こんにちは、タイの晩ごはんです。
私たちがタイへの移住を決めた理由の一つが、物価が安くて安全であること。
でもそのタイの「物価の安さ」が失われつつあります。
原因は言うまでもなく、円安と物価高。
タイも物価は少しずつ上昇しているのですが、それ以上に痛いのが円安。
私たちがタイに移住した2017年頃は1バーツ約3.5円。それは今は1バーツ約5円ですから、全ての物価が1.5倍になっている計算です。
本当に、きつい。
そこら辺についてさらに詳しくは、こちらをご覧ください。
そんな中で最近の我が家の家計を救っているのが、こちら。

なんだか分かりますか?
実はこれ、豚の骨(主に背骨や肋骨周り)のブロックなんです。
タイはこの豚の骨の塊を使った料理が色々とあります。
例えば、レンセープ。

豚のスペアリブをじっくり煮込んだスープに、青唐辛子やライム、ハーブなどを効かせた、酸っぱくて辛いタイのイサーン料理です。
他にも、これとか。

我が家の大好物のクイジャップユアン。スープを豚の骨で取るだけではなく、それ自体も具にしています。
クイジャップユアンについてさらに詳しくは、こちらをご覧ください。
このように、タイ料理ではこの豚の骨が結構なわりあいで利用されています。
とはいえ、骨は骨なんでしょ?と思ったあなた。
それは間違いがないのですが、骨によるのですよ。
というのも…

この写真ではちょっと分かりづらいかも知れませんが、「骨」の中には、「ほぼ肉」のようなものも混じっているのです。
特に、午前中はそうした「ほぼ肉」の「骨」に出くわすことが多い。
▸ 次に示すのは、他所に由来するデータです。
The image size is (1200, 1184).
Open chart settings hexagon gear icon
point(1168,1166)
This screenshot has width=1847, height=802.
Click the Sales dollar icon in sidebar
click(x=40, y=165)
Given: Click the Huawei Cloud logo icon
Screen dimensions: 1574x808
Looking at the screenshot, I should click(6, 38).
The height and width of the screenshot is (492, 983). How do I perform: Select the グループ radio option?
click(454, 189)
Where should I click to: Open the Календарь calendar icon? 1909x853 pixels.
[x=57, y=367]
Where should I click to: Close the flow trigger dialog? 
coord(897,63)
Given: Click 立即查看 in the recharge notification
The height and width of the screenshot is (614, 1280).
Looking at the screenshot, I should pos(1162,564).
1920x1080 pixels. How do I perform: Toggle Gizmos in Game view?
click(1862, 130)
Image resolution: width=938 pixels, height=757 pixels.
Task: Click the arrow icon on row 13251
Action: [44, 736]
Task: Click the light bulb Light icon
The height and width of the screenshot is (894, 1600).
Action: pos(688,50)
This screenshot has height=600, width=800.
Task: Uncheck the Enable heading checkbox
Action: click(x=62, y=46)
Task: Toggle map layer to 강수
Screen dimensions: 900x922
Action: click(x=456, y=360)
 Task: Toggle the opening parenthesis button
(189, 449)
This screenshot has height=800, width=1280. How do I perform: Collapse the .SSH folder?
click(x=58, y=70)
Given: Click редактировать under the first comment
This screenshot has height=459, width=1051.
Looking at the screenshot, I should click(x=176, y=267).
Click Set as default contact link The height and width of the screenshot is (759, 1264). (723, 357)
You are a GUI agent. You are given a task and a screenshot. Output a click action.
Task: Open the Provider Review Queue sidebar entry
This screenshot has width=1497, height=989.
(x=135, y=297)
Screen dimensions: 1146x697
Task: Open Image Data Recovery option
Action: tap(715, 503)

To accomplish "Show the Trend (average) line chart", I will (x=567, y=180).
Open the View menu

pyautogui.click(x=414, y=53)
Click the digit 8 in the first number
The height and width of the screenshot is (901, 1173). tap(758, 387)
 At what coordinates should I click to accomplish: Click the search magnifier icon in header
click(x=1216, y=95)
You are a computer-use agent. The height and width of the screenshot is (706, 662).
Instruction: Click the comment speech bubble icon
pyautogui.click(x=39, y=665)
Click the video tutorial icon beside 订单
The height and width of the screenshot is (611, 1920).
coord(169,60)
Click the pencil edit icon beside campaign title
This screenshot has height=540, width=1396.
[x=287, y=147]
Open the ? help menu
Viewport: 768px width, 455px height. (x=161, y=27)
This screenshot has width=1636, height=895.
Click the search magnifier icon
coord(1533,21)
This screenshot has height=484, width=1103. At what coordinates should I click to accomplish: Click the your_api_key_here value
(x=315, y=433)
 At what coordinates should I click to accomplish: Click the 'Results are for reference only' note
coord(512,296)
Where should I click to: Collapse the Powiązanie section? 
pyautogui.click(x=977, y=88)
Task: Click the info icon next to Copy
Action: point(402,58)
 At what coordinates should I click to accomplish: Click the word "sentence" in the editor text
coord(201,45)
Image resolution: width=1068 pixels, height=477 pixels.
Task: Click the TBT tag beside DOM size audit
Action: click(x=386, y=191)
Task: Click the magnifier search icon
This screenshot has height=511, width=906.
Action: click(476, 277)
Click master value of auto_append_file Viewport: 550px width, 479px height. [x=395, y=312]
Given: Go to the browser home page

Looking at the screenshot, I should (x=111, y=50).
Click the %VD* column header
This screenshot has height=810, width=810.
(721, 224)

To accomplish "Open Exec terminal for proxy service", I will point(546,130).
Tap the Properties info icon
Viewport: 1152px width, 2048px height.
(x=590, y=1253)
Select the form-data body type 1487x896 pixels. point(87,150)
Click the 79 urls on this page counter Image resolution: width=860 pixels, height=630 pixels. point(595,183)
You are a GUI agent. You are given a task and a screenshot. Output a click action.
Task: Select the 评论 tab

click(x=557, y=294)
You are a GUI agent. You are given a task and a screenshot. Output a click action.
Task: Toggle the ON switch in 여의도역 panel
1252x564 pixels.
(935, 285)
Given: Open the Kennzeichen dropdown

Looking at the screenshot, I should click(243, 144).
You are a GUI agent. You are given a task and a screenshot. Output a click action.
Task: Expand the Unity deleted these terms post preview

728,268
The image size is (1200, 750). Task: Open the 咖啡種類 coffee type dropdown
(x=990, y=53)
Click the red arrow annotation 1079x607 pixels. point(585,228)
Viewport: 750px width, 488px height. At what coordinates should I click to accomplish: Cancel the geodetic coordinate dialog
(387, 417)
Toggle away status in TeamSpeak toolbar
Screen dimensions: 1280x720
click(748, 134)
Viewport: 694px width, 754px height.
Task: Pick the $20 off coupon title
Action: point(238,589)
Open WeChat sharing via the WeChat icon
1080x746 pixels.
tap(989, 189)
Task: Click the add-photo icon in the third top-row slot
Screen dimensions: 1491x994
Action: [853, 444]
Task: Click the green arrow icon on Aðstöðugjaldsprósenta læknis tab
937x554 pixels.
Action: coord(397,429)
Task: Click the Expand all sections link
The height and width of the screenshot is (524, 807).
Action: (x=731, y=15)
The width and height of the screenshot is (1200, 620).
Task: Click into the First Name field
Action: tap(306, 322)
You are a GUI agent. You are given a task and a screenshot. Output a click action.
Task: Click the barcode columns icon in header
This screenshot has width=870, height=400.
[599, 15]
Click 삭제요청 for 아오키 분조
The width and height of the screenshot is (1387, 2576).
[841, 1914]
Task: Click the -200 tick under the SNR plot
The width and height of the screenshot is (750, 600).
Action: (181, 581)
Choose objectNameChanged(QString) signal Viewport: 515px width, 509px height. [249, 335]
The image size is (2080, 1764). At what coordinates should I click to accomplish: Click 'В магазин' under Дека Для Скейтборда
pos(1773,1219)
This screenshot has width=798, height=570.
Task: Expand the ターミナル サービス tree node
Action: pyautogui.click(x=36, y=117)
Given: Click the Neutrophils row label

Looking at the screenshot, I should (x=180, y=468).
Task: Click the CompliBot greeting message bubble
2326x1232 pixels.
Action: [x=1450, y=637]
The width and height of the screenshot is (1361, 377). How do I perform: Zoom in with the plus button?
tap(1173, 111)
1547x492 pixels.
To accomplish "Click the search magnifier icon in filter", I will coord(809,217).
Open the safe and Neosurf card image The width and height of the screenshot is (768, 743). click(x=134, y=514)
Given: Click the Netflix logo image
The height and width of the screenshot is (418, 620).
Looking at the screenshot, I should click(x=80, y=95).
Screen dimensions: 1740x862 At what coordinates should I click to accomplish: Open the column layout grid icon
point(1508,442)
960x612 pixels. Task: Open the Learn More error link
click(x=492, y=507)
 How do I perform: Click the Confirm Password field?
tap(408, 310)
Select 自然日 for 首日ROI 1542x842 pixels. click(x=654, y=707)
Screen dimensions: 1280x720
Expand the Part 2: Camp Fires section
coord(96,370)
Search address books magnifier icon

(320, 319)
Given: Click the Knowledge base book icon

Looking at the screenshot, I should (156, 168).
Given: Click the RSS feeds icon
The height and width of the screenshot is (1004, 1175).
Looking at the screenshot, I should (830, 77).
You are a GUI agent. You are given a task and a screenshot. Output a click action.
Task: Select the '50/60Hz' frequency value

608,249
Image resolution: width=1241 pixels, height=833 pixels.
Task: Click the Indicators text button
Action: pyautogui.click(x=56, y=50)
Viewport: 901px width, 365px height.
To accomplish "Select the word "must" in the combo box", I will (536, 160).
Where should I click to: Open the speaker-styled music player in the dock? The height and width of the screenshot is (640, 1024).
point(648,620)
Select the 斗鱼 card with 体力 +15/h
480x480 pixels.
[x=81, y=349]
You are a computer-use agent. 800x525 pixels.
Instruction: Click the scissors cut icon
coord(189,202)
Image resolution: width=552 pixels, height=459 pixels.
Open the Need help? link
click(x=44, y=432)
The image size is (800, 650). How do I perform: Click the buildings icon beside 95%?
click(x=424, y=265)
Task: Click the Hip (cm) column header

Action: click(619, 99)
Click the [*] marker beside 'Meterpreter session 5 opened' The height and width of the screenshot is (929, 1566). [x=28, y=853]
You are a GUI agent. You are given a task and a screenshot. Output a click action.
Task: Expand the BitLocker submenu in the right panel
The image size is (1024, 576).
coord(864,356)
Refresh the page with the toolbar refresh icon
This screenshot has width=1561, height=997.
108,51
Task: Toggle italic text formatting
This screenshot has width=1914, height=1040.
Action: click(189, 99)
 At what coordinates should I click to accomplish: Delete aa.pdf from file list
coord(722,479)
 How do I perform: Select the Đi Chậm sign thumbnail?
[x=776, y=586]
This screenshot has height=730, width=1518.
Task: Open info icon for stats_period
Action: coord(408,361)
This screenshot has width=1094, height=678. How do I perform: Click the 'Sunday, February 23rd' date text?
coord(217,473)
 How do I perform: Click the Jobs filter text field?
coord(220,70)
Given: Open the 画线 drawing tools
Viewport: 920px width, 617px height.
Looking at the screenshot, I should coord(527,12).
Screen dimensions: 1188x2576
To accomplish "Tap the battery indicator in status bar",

みんな知っているんでしょうね。肉付きの良い骨から無くなっていきます。
この「ほぼ肉」の「骨」を1時間ほどじっくり茹でると、柔らかくなった茹で豚肉が手に入るというわけです。

鍋に水を張って、まずは強火。沸騰してくるとアクが出てくるのでそれをすくって、弱火~中火の表面がフツフツするくらいの火加減で煮込んでいきます。

450gの骨から、267gの肉が取れました。
まるでツナのような、小さな塊上のお肉。
この肉はパスタの具材にしたり、野菜炒めに使ったりと、何にでも使えます。

骨は67gなので、やっぱり「ほぼ肉」でしたね。
今回の「骨」は450gで31B(≒¥150)だったので、33円/100gということになります。
めっちゃ安いですよね。
そして茹で汁はもちろん、スープに。

この日は、ラーメンにしました。
豚だけだとちょっとくどいので、和風だしも加えて、Wスープに。
まるでお店のような味のラーメンが楽しめます。
お肉は、おでんに使ってみました。

普段は豚足や牛すじを使うのですが、このお肉もおでんに最適。

ホロホロのお肉がおでんの出汁を吸って、最高。
というわけで、最近はスーパーに行くと必ず、肉付きの良いものがないかをチェックするようになっています。
「骨周りの肉が一番美味い」の格言通り、この肉の美味しさも折り紙つき。
日本でも同じようなものを、例えば熊本では「骨かじり」、沖縄では「骨汁」として利用しています。
そういえば、もうずっと骨汁なんか食べてないな…。今度、作ろう。
というわけでは、安いだけではなく美味しいスープと茹で豚肉が手に入る「骨付き肉」をぜひご活用ください!